Opposite to optimism bias is the availability heuristic, which Jonathan defines as understanding human cognition from the perspective of recalling certain kinds of events and risks from what’s most accessible in memory, whether those events are actually likely to occur or affect oneself. “Right now, if you look at virtually any media coverage of COVID-19 anywhere in the country, much of that media is centered around vivid scenes of COVID-19 patients on ventilators and other things that really grab our attention and create more vivid kinds of memories,” Jonathan says. “Without minimizing the seriousness of the fact that tens of thousands of individuals have already died from COVID-19 in the US, it’s easy for us to recall the vividness and uncertainty associated with that reporting relative to the less vivid and extreme reports, such as progress with distancing, contact tracing, etc., which is why the vivid information can sometimes lead us to overestimate personal risks in certain circumstances.”
I ask Jonathan if there is a way, when thinking about how to respond to current events, to land somewhere in the middle of these two extremes. My question is grounded in the hope that if we can recognize we are leaning toward one of these extremes, then perhaps we can identify this within ourselves and work our way toward finding a balance in how we make our choices and, ultimately, how we treat others.
“One of the keys is first simply being aware of these different kinds of cognitive biases and how they can lead us to misperceive certain aspects of information and how that relates to more objective degrees of risk for ourselves and others,” Jonathan says. “It’s perfectly natural in many respects for people to engage in these ways of thinking and have these very broad differences in how they cope with certain kinds of perceived stressors. Simply being aware of that can help individuals catch those thinking tendencies and do things to change their behavior in ways that can help lower their stress and ensure their safety. And, it’s critically important that people have the necessary supports and resources, listen and follow the recommendations of credible public health and medical experts, and avoid seeking out only information that confirms a particular perception, whether that perception is an under- or over-estimate of risk or safety.”

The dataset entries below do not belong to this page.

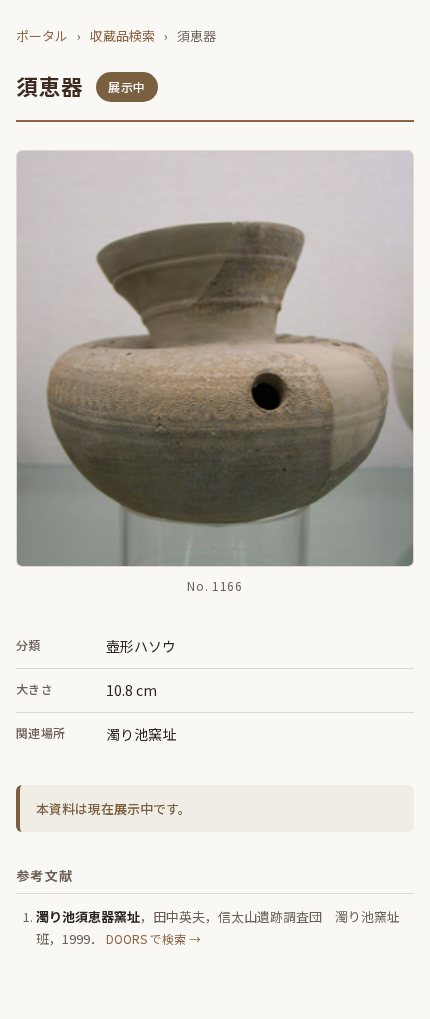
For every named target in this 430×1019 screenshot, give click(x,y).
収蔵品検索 (122, 35)
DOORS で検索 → (153, 938)
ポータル (42, 35)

As time goes on, the responses to this pandemic will continue to vary. I ask Jonathan what advice he would give to those trying to navigate the pandemic without getting too distracted by how others are behaving and comparing their own actions to these responses. Jonathan advises being kind to ourselves. “There’s tremendous variability in how individuals process and make decisions about risk and how they cope with things that they perceive as stressful or not,” Jonathan says. “It can be really easy sometimes for people to make false social comparisons of themselves with others—we are a social species after all. If, for example, you perceive yourself as overreacting or under-reacting and then seeing others doing the opposite of that, it’s really easy to beat yourself up over it and not recognize that there are true differences across individuals and how the same information impacts them relative to yourself and others. Being aware of these different kinds of cognitive tendencies and how they can shape your perceptions and behaviors can be a good starting point.”